Records to process START

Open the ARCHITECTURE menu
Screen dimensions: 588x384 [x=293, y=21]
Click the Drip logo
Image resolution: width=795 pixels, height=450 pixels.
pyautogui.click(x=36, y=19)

Records to process END

--- What is being asked ---
Output every record above a second time, exactly.

--- Task response ---
Open the ARCHITECTURE menu
Screen dimensions: 588x384 [x=293, y=21]
Click the Drip logo
Image resolution: width=795 pixels, height=450 pixels.
pyautogui.click(x=36, y=19)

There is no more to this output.